▸ TASK ITEM
Retype, exactly and with nothing added, the lines from the one showing "Image resolution: width=1144" through the final line of the material. Omit pictures.
++++++++++
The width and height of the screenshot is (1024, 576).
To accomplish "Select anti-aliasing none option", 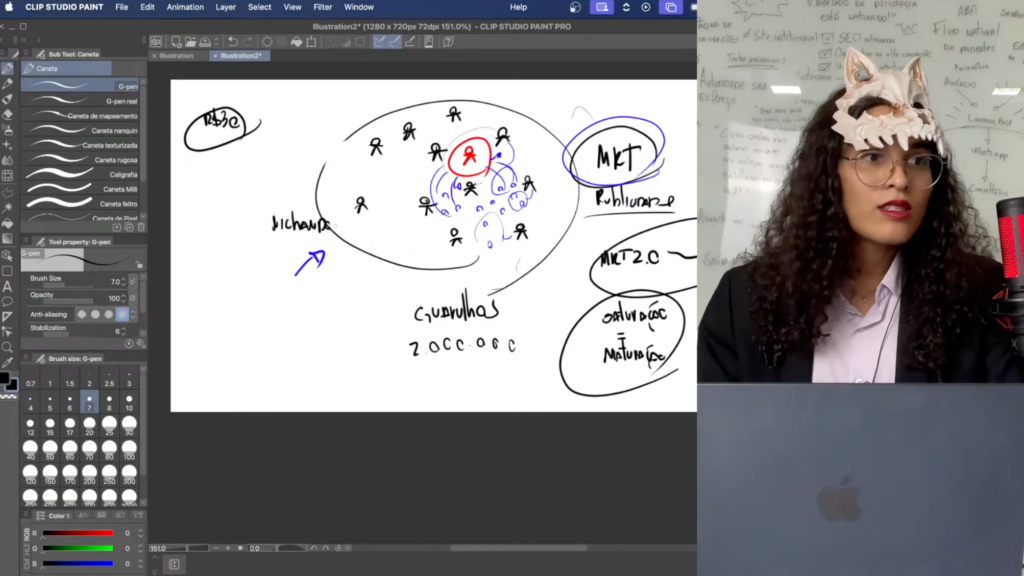I will click(x=83, y=314).
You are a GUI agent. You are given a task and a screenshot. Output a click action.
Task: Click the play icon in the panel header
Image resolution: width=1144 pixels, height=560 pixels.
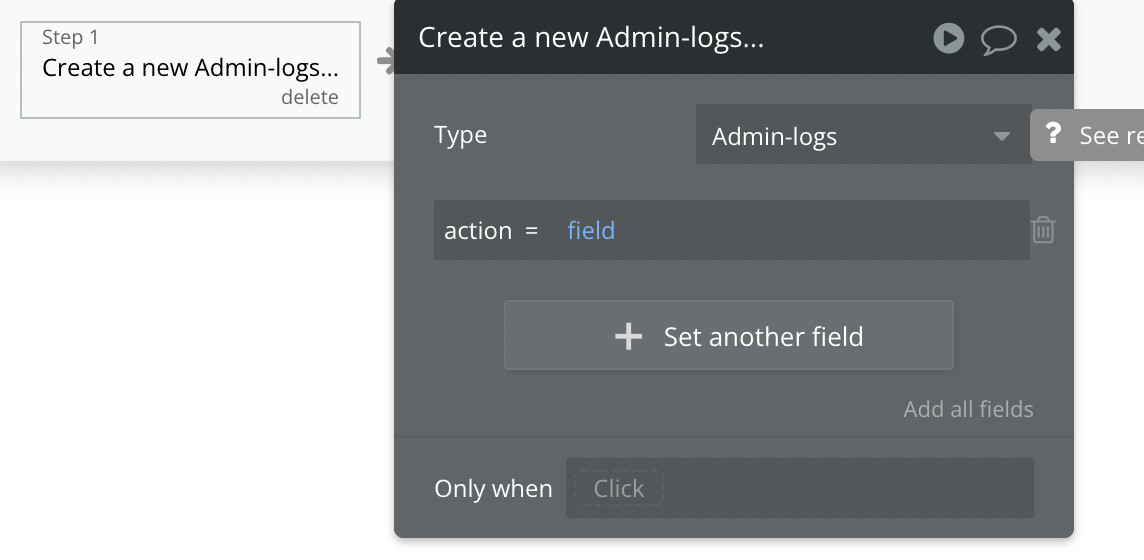948,39
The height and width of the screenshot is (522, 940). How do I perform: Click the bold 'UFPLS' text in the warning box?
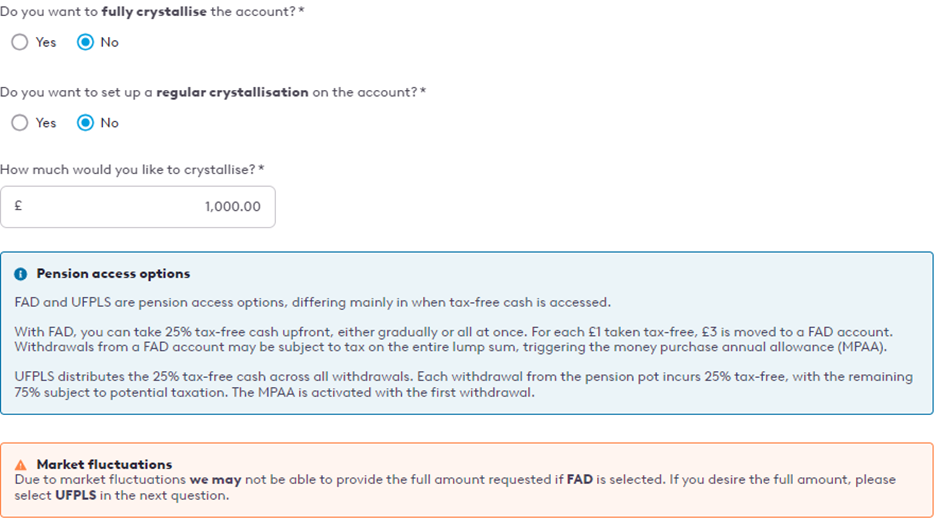[76, 496]
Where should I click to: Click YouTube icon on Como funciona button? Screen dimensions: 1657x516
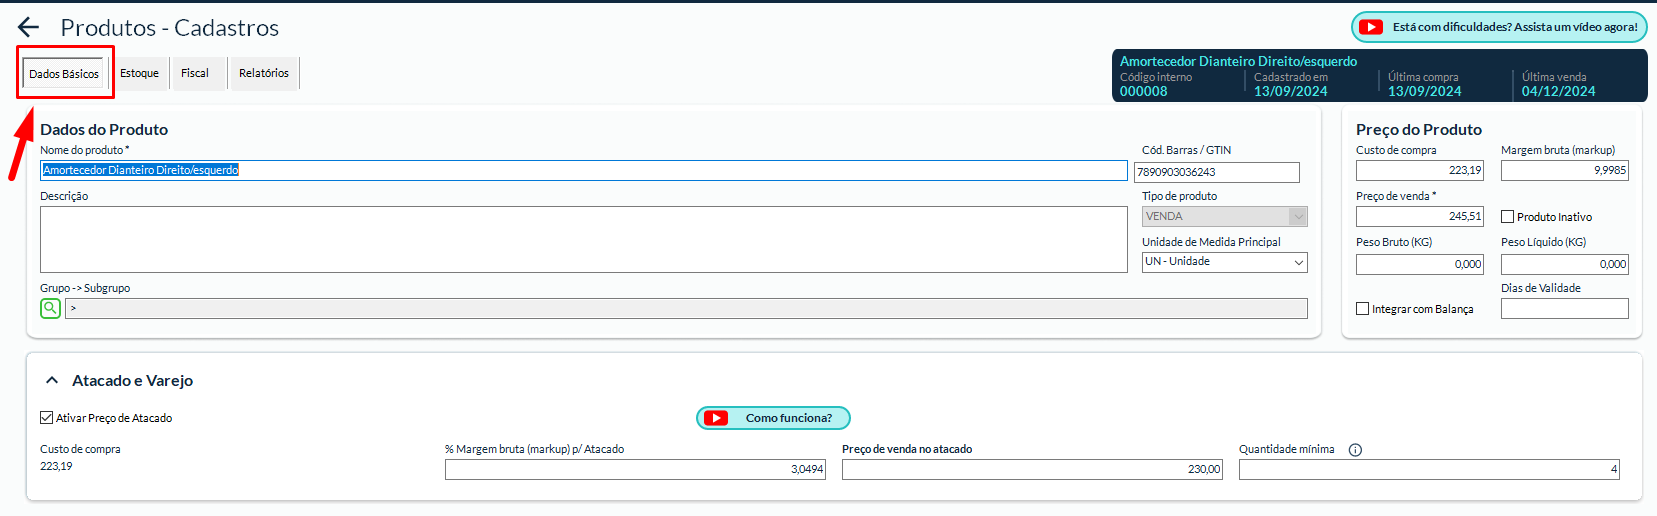(x=716, y=418)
++++++++++
▸ TASK SOLUTION
Image resolution: width=1144 pixels, height=560 pixels.
948,39
The height and width of the screenshot is (522, 940). How do I perform: Click the bold 'UFPLS' text in the warning box?
[76, 496]
Where should I click to: Click YouTube icon on Como funciona button? Screen dimensions: 1657x516
(x=716, y=418)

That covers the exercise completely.